Our activity was to prepare for an upcoming Assessment of Learning, and have a discussion around any misconceptions about any of the “I Can statements” for the Math 8 classroom standards.
It started by posting the expectations and process directions on our google classroom page, with clear step by step directions and links that take them directly to the different sites. When clicking on the first link to Flipgrid, the expectations and guidelines for the activity were also given as a short video clip, with again repeated directions written out. This way students were able to not only read what to do, b
ut hear about it directly from me, their teacher, in a short 2-minute video. Having the Padlet in addition to the flipgrid feedback, allowed each “I Can Statement” to have their own section, but all within the same place- yet not allow it to get too busy with all the student videos, then making it cumbersome to study from or work off of.
This experience challenged my students, as they had to not only watch the review, re-teach videos, for any concepts they were struggling with, but also post their own flipgrid videos with the extra practice problems and commenting on others’ videos if they agreed with the work being shown or any feedback on how to better show their understanding. Using both Flipgrid and Padlet has challenged some of my shyer students to get use to filming themselves as well as putting themselves out there to accept criticism given from their peers about their work, especially on something that has thrown them into “the learning pit.” For some students who are uncomfortable with the videoing of themselves, whether it was a cultural reason or not, they were allowed to submit their thinking and feedback in alternative ways by means of an e-mail or voice recording (if they were comfortable do that) other students were also able to complete the videos but used the different features offered within flipgrid to hid their face behind an emoji or simply cover up with written text that supported what they were saying.
Facilitating these types of activities and discussions was extremely helpful especially as we moved into a hybrid learning style this year and have half our student population learning from home or even engaging in the learning opportunities asynchronously from other countries/time zones.

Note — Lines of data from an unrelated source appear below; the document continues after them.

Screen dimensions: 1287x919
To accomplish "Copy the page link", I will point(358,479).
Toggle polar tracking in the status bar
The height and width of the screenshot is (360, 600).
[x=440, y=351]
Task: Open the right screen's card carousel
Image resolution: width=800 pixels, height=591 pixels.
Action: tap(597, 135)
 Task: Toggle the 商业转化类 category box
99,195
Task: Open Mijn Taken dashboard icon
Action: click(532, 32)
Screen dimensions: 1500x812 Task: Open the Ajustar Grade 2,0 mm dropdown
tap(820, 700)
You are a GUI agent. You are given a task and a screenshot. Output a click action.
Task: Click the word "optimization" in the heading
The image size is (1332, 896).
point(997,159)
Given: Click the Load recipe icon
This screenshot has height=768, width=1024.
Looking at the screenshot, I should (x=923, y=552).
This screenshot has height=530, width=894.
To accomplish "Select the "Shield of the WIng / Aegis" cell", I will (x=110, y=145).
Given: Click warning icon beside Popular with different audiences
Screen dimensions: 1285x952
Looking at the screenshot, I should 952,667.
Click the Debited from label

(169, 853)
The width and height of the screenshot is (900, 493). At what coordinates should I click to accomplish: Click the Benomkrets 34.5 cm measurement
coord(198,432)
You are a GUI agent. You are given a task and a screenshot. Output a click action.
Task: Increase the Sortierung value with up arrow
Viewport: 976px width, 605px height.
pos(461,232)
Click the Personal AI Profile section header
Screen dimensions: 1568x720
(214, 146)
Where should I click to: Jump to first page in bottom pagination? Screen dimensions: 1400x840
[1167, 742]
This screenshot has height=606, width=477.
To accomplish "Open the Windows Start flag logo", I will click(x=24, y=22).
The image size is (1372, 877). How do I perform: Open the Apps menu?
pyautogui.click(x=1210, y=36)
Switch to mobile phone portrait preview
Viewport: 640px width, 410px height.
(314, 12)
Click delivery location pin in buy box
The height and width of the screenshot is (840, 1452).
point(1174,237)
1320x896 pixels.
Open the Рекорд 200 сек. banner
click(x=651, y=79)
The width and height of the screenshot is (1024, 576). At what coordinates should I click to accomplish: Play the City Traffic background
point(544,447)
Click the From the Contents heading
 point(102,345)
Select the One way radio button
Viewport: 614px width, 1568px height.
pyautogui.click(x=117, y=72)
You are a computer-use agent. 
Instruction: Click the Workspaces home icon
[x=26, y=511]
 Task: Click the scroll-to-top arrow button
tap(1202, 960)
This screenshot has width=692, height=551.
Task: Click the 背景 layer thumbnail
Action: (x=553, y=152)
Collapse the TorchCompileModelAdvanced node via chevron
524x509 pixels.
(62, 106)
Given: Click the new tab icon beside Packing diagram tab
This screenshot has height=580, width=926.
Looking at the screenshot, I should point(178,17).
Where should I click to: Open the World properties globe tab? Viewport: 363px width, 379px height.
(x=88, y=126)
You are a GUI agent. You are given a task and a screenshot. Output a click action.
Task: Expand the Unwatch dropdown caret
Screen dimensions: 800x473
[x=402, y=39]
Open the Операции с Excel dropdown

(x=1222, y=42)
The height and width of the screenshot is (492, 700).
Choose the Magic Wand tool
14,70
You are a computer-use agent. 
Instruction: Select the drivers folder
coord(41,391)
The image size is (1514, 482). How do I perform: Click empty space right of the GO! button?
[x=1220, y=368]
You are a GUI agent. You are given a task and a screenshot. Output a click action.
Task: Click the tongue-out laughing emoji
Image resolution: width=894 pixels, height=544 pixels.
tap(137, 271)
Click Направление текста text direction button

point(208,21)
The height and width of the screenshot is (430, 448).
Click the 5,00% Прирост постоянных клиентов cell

I think this specific activity and facilitated discussion hits a number of the ISTE student standards:
1.Empowered Learner- showing & developing competency in their learning goals
2.Digital Citizen- being respectful towards one another when leaving their feedback and commenting on others’ work
5. Computational Thinker- showing different ways of solving the problems
6. Creative Communicator- clearly expressing themselves creatively using thew given platform
Photo by Tim Mossholder on Unsplash
Being a culturally competent educator supports relationships, especially in an international school setting, by providing that safe and welcoming environment for students to thrive in. Where their differences and unique backgrounds aren’t just known but celebrated. Along with challenging students with the “new normal” or learning to appreciate what is “normal” for other people coming from their own unique set of experiences.
We watched this video, celebrating and challenging what each person considers to be a “typical morning breakfast” and reach outside their comfort zones to yet again get rid of the word- normal.
Appreciating cultural competency would also apply on a larger scale, outside of the classroom, for the school as a community. How many international schools still value the “North American” passport holders or native English speakers? It won’t be until a staff of teachers within a school not only shows cultural diversity but celebrates it by welcoming all to the classrooms as teachers. (Which understandably can come with its own unique challenges i.e. obtaining visas).